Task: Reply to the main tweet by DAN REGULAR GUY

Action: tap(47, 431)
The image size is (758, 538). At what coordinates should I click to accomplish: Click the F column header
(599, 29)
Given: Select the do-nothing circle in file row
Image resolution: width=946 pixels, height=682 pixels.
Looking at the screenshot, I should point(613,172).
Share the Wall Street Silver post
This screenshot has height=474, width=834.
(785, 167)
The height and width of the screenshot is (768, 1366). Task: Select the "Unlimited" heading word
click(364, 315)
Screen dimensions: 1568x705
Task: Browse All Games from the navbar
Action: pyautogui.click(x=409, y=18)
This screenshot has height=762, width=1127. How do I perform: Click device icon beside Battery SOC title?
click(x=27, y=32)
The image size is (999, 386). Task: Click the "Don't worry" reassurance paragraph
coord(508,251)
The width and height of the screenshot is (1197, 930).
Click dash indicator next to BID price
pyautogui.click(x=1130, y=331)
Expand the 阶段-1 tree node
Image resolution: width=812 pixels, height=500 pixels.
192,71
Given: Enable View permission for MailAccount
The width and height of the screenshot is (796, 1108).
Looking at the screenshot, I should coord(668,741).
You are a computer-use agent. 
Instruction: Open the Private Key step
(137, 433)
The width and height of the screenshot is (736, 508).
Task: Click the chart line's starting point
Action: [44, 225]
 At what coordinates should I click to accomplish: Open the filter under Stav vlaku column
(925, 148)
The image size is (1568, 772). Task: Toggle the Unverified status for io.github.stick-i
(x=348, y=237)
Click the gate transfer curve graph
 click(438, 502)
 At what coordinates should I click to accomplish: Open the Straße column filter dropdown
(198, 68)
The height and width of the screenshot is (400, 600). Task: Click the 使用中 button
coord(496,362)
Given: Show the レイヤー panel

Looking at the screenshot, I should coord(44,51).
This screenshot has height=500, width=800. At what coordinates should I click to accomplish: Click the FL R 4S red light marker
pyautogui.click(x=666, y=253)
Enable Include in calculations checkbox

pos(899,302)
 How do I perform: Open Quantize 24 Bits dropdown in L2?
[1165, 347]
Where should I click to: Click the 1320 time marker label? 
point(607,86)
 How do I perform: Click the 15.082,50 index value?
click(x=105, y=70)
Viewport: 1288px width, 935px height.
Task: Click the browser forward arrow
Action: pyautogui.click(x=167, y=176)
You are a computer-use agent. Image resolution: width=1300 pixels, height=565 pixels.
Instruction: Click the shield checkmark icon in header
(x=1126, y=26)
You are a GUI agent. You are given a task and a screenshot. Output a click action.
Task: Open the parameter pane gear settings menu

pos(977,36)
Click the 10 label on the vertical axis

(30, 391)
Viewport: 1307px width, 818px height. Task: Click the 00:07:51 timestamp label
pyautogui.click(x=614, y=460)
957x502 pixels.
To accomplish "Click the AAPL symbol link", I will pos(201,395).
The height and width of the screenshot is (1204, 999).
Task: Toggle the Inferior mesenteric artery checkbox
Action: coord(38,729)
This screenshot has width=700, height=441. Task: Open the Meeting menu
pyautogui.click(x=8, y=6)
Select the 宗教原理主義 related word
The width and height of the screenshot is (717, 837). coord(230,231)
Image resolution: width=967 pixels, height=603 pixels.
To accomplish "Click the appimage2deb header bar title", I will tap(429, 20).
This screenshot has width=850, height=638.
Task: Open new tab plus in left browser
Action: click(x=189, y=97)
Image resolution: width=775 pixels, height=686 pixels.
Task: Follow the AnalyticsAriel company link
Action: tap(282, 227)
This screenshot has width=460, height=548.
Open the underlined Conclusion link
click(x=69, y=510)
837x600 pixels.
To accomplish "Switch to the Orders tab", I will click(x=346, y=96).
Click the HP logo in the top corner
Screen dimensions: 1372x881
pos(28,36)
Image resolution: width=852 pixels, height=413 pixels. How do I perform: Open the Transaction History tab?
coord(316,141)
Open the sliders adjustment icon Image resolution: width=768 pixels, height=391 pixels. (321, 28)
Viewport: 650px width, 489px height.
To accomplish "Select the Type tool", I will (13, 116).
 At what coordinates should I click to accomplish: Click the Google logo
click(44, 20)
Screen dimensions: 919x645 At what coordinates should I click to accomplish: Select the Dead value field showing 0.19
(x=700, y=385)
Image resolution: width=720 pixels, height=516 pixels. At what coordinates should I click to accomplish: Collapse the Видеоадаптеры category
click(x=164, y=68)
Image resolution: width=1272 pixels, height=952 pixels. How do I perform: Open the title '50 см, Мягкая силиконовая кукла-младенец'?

================================

- REQUIRED WORK
Copy all lines from the material that contain "computer".

- ANSWER TO THE EXERCISE
You are a computer-use agent. 
You are a computer-use agent. Image resolution: width=1300 pixels, height=565 pixels.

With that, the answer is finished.